**Record extracts**.
************

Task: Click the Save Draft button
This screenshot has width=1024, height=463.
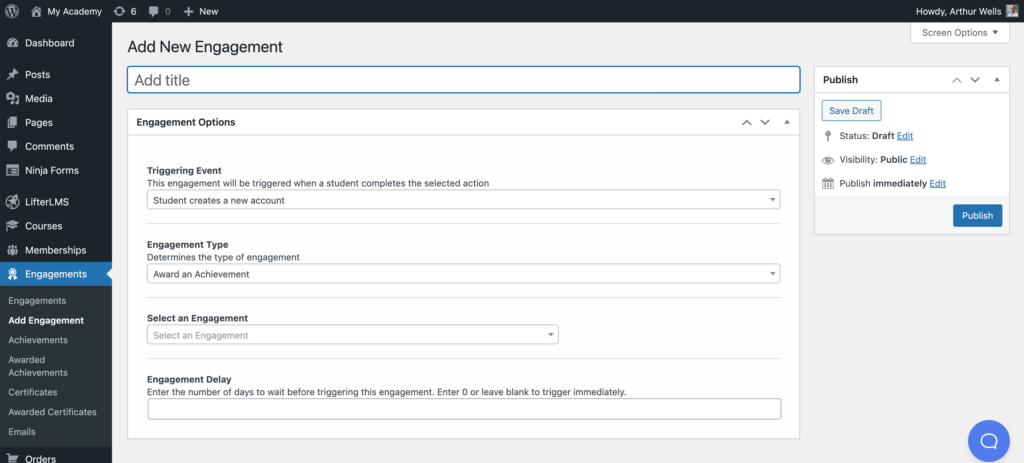Action: point(852,110)
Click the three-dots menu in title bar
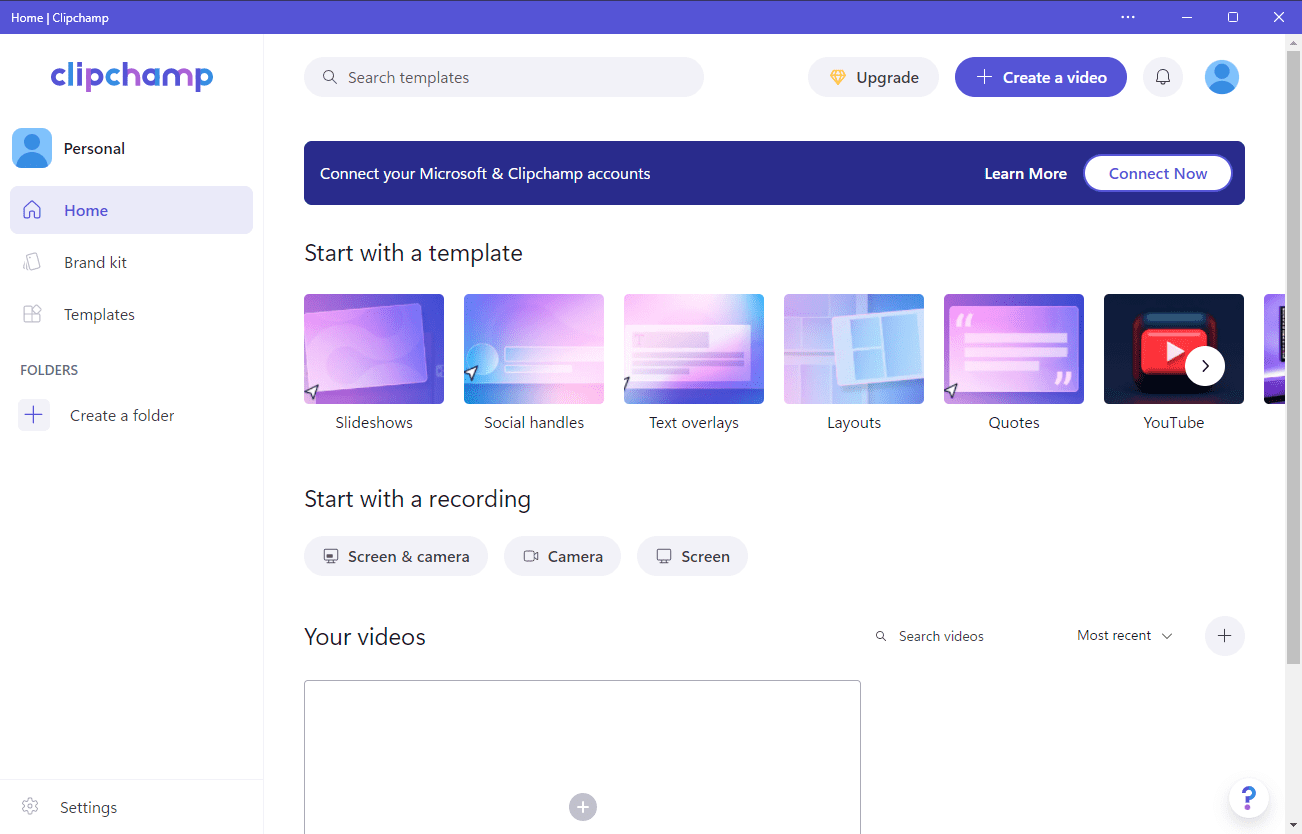Screen dimensions: 1302x834 1128,17
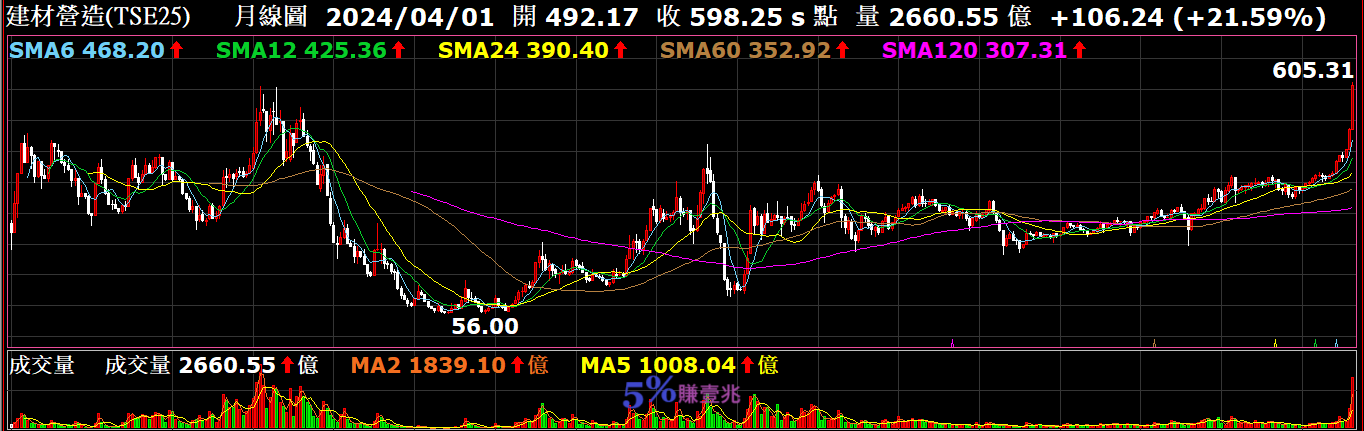
Task: Click the 建材營造(TSE25) index title
Action: (98, 17)
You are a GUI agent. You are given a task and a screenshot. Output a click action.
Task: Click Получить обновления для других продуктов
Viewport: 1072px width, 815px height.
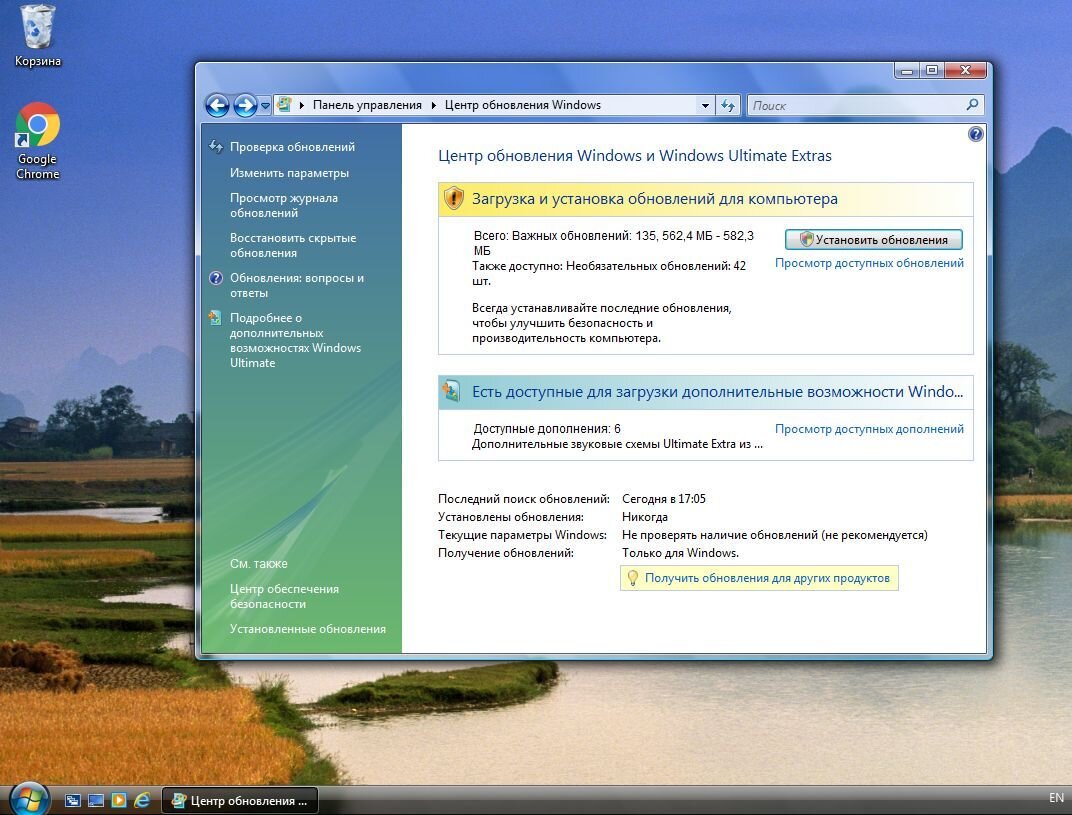pos(758,578)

************

Would you retype the material exactly, omitting each picture?

**Solution for this exercise**.
Task: Click the Save Draft button
This screenshot has width=1024, height=463.
Action: point(852,110)
Click the three-dots menu in title bar
Screen dimensions: 1302x834 1128,17
Task: Click the 建材營造(TSE25) index title
Action: (98, 17)
You are a GUI agent. You are given a task and a screenshot. Output a click action.
Task: Click Получить обновления для других продуктов
Viewport: 1072px width, 815px height.
pos(758,578)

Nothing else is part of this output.